Selecting Subsets of Observations Using 'if' and 'where' Statements


You can create a new data set with only a subset of the observations in the original data set using an if or where statement.

To create a new data set that only includes a subset of observations from an existing data set, use a set statement in conjunction with a subsetting if statement; this is often called a "select if" statement. The set statement creates a duplicate of the original data step and the if statement selects only the observations that meet the if statement requirement.

The where statement can be used equivalently in a data step (we will see that it can also be used in procs, while the if statement is specific to data steps).

Example:

There is a data set called pbkid which we will describe in detail in the next module. For now, assume it is a SAS data set with 76 boys and 48 girls.

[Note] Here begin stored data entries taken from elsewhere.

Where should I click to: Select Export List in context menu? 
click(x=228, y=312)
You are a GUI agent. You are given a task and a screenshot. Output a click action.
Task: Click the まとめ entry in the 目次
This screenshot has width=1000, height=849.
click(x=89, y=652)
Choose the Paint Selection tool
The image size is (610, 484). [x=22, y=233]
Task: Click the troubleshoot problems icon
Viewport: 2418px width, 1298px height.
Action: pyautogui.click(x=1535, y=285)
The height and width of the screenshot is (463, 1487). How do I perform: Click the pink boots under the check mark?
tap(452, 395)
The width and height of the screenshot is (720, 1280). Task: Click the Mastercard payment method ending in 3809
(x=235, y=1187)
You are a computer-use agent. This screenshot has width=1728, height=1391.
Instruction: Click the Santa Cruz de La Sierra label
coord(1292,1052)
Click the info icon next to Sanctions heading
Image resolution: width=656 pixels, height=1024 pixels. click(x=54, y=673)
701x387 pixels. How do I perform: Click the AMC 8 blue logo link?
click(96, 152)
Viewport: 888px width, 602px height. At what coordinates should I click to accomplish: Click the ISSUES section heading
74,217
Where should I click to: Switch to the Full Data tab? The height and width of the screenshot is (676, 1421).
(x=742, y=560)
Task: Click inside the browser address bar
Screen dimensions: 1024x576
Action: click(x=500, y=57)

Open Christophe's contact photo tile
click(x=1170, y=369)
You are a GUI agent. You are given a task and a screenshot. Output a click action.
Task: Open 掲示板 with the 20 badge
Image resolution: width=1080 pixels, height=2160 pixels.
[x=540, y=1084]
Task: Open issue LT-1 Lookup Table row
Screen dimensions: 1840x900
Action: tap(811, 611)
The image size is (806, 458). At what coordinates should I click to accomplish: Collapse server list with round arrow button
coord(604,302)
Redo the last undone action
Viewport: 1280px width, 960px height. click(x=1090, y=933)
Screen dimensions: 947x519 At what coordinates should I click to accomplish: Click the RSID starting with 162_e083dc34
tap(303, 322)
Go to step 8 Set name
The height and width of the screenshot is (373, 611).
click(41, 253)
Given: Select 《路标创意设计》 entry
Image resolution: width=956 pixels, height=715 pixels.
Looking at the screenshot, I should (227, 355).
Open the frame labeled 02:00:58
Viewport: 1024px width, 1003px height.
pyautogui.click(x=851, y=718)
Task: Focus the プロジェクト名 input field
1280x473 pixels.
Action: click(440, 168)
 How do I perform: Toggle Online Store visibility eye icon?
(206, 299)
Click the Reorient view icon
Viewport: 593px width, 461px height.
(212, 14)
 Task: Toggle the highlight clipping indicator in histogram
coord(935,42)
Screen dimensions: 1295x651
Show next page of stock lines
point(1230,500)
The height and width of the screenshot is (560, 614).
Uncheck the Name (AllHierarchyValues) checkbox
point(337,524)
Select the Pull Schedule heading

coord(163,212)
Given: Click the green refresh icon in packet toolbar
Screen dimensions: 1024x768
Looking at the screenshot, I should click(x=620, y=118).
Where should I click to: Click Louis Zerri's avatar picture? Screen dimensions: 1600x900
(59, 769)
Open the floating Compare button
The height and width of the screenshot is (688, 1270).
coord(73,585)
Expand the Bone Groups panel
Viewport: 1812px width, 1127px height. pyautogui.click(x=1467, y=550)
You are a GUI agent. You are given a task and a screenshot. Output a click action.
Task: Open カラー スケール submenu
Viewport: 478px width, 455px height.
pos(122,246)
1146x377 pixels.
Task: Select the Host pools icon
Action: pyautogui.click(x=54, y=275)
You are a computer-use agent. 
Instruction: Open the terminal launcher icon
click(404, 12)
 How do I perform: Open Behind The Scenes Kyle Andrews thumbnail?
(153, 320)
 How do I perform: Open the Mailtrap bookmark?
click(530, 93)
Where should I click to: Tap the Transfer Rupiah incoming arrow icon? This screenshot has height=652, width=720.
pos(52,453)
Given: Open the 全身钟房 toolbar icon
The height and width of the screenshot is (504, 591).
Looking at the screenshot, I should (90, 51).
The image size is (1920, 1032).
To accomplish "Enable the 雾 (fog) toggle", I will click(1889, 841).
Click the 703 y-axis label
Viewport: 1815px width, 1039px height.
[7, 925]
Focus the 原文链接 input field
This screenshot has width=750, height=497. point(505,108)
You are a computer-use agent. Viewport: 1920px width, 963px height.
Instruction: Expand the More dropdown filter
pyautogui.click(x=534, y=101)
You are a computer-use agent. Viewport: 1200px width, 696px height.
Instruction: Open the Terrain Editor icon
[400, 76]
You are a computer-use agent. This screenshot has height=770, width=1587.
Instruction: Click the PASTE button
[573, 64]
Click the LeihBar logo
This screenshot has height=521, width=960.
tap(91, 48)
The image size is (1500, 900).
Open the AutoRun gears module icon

First, we select only girls, i.e., those with sex=2, using an if statement (or a "select if"), and produce their mean IQ score.

 

data pbf;

set pbkid;

if sex=2;

run;

 

proc means data=pbf;

var iq;

run;

 

Next, we select only boys, those with sex=1, using a where statement, and produce their mean IQ score:

 

data pbm;

set pbkid;

where sex=1;

run;

 

proc means data=pbm;

var iq;

run;

 

The 'where' Statement in Procs

Above, to produce statistics on a subset of our observations only, we created a subset data set using an if (or where) statement in the data step, and then applied the proc.

Alternatively, we can use a where statement directly in the proc as shown below.

 

proc means data=pbkid;

var iq;

where sex = 1;

title1 'MALE (1) IQ SCORES';

run;

proc means data=pb;

var iq;

where sex=2;

title1 'FEMALE (2) IQ SCORES';

run;